I covered the JAX-WS aspect of this binding declaration in the first article, but this one is from the JAXB aspect. The purpose for using it is the same: to control the Java package name for the classes that are generated. Here are the contents of the shared-jaxb.xbd binding declaration file that is used to specify the Java package name for classes generated from an XML schema file:

<jxb:bindings

  version="1.0"

>

    <jxb:bindings

       xmlns:xs="http://www.w3.org/2001/XMLSchema"

        
                         schemaLocation="datastaging_exceptions.xsd"

       node="/xs:schema"

    >

       <jxb:schemaBindings>

           
                         <jxb:package name="services.datastaging.exceptions"/>

       </jxb:schemaBindings>

    </jxb:bindings>

</jxb:bindings> 

                      

Using this shared-jaxb.xbd file will result in services.datastaging.exceptions being used for the Java package name in all the JAXB classes generated from the datastaging_exceptions.xsd file. If you didn't specify a binding declaration file, the Java package name for the classes would be based on the targetNamespace attribute (of the <schemas> element) in the datastaging_exceptions.xsd file.
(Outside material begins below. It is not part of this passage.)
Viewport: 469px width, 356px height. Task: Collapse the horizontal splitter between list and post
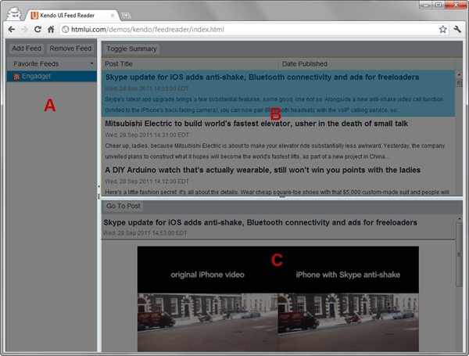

Note: Don't use the package attribute on the wsdlc, jwsc, or clientgen Ant tasks. Doing this will override the <package> binding declarations in your binding declaration file.

If your XML schema file uses <xs:include> or <xs:import> elements, things can be more challenging. The same holds true for a WSDL with a <xs:schema> that uses <xs:import> elements. In either case, you'll want to use a JAXB binding declaration file to specify the Java package name. Here's an extract from a JAXB binding declaration file that illustrates how to do that using an XML schema from the OASIS WS-Notification specification:

<jxb:bindings

  version="1.0"

>

  <jxb:bindings

    xmlns:xs="http://www.w3.org/2001/XMLSchema"

     
                         schemaLocation="schemas/oasis-wsn13.xsd"       node="/xs:schema"

  >

    <jxb:bindings

      xmlns:xs="http://www.w3.org/2001/XMLSchema"

       
                         node="//xs:schema/xs:import[@namespace='http://docs.oasis-open.org/wsn/b-2']"

    >

      <jxb:schemaBindings>

        <jxb:package name="org.oasis_open.docs.wsn.b_2"/>

      </jxb:schemaBindings>

    </jxb:bindings>



    <jxb:bindings

      xmlns:xs="http://www.w3.org/2001/XMLSchema"

       
                         node="//xs:schema/xs:import[@namespace='http://docs.oasis-open.org/wsn/br-2']"

    >

      <jxb:schemaBindings>

        <jxb:package name="org.oasis_open.docs.wsn.br_2"/>

      </jxb:schemaBindings>

    </jxb:bindings>



    <jxb:bindings

      xmlns:xs="http://www.w3.org/2001/XMLSchema"

       
                         node="//xs:schema/xs:import[@namespace='http://docs.oasis-open.org/wsn/t-1']"

    >

      <jxb:schemaBindings>

          <jxb:package name="org.oasis_open.docs.wsn.t_1"/>

      </jxb:schemaBindings>

    </jxb:bindings>

    ...

  </jxb:bindings> 

</jxb:bindings> 

                      

The bold typeface sections highlight the fact that the XPath expression in the node attribute is what makes things click. The first nested <jxb:bindings> element contains the schemaLocation attribute, which establishes the XML schema file to be operated on. The node attribute in the other nested <jxb:bindings> elements is where you deal with the various <xs:import> elements in the XML schema file.

You can have more than one nested <jxb:bindings> element with a schemaLocation attribute in a single binding declaration file. If modularity and ease of reuse are high on your list of priorities, then you may not want to do that. Using a separate binding declaration file for each XML schema allows them to be easily used for other purposes. It also makes it easier to organize them into reusable software assets, for governance purposes.